Despite the fact that I once taught a course (one credit, for freshmen) on love, sex, and politics from Aristophanes to Bill Clinton, I wasn’t going to say anything about Anthony Weiner’s peccadillos. But Laurie Essig knows how to push my buttons.
I’ll restrict myself to two observations. First, she makes the standard sophisticated point that professional and private lives can be separate, that the one need not have any impact on the other. So Anthony Weiner can be a bit of an exhibitionist in his private life (before and after marriage) and still be a good Congressman (I’m not going to follow her into the land of double entendres, as I’m sure many have already trodden that path). If I’m looking for an accountant or gardener, I might could agree with her (as we say down here). I’d be a bit more hesitant about hiring him as a colleague, because my job involves all sorts of contact with exactly the sort of people Weiner seems to like to, er, converse with.
Would he have been able to maintain his professionalism in all those circumstances? I have my doubts, and we’d only learn about his failures when he crossed the line (as all too many people in my business do). And then there’s the job Weiner actually holds: he represents people, which is to say, he speaks for them. When he behaves badly (as he has), it reflects on his constituents. So when we “hire” a Congressman, we’re not just choosing someone who holds an array of policy positions that we find congenial, we’re also hiring someone with a biography that we find admirable (most Congressmen and Congresswomen give us all sorts of personal details in the “About Anthony” sections of their websites).
Which brings me to my second point. Essig suggests that Weiner’s problem is that we bourgeois demand great discipline from ourselves. Here’s how she puts it: “That Weiner’s career as a politician is dead in the water is, sociologically speaking, understandable. His sexually undisciplined biography is stuck in a history of the rise of the bourgeoisie as the most sexually disciplined and least degenerate class.” If we weren’t bourgeois—if, for example, this were Restoration England—then Weiner wouldn’t be in a political pickle. If we were less uptight and more permissive, he wouldn’t have had to lie. Now, she doesn’t mention that he lied, perhaps because she thinks that the lying is only a byproduct of what’s really wrong—our bourgeois sexual morality, which is our fault, not Weiner’s. But I’d argue that the parts of his character aren’t so easily separated: he lied about cheating on his wife. Cheaters lie.

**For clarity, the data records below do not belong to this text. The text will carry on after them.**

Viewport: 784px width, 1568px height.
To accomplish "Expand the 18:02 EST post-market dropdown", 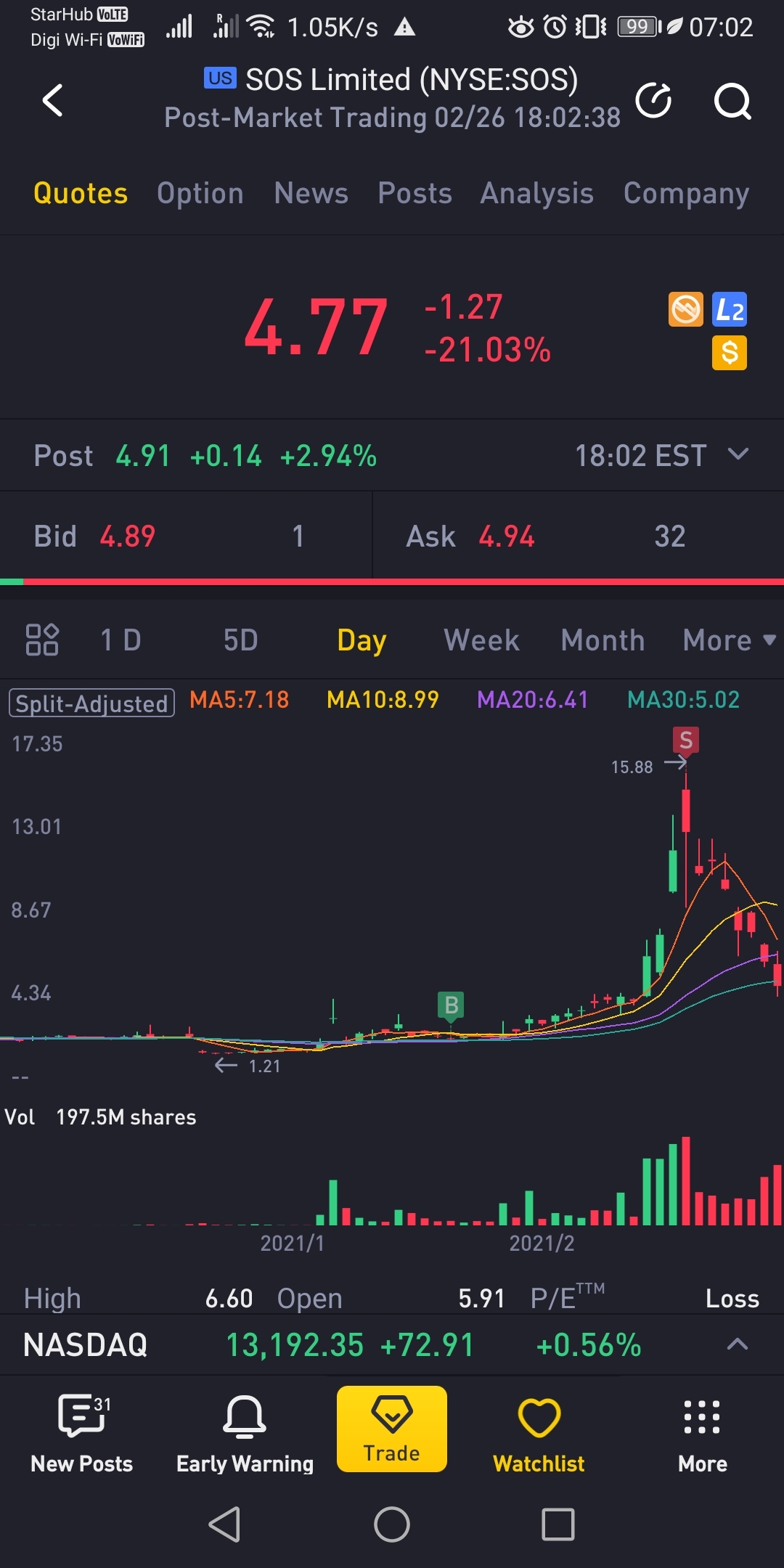I will [738, 455].
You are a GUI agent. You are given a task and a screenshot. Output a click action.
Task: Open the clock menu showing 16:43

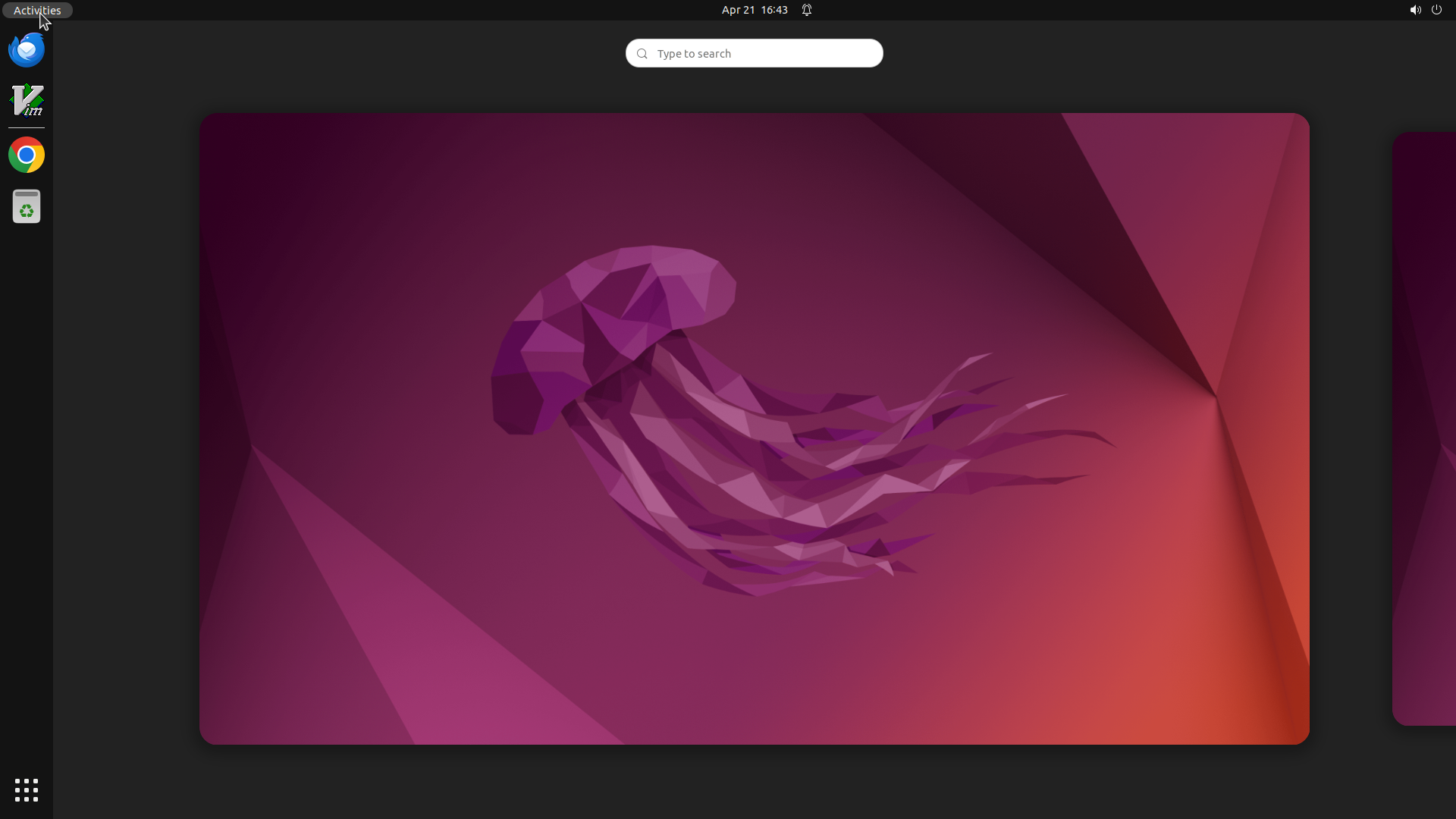[774, 10]
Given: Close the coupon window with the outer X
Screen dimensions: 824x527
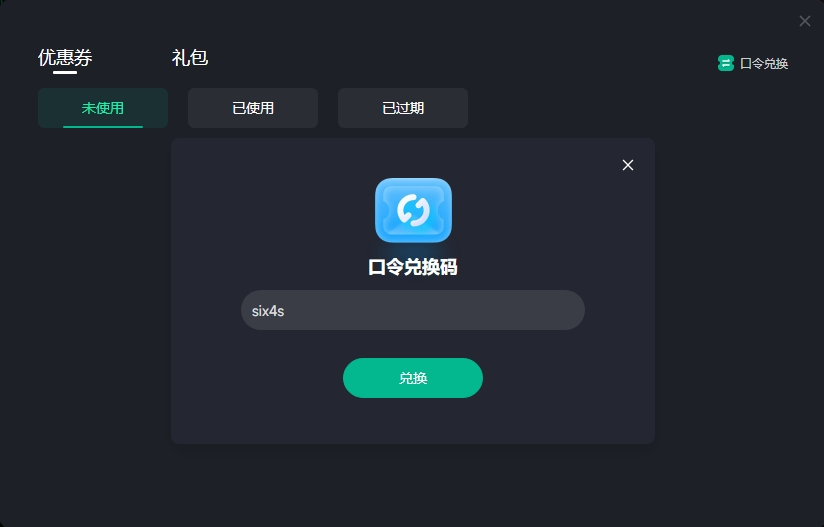Looking at the screenshot, I should 805,21.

And someone who is willing to lie and cheat in these matters—in taking the most solemn vow that most of us ever take (O.K., I know that Bill Clinton presided over the wedding, which perhaps ought to give us a sense of irony about the whole thing)—is surely willing to lie and cheat in matters of less moment.
Perhaps Essig thinks that being concerned with lying and cheating are also merely bourgeois hangups. In that freshman seminar I taught, I required that students read Machiavelli’s Mandragola, in which “the good doctor of Italy” (as Francis Bacon called him) shows how successful hypocrisy can conceal and maintain sexual pleasure. If honor devolves into mere reputation, then we can manage our pleasures without harming our standing in the community. I offer that as an antidote to our bourgeois hangups. Is that the medicine she’s prescribing?
I’ll go this far: Anthony Weiner is a total failure as a Machiavellian, but not for want of trying.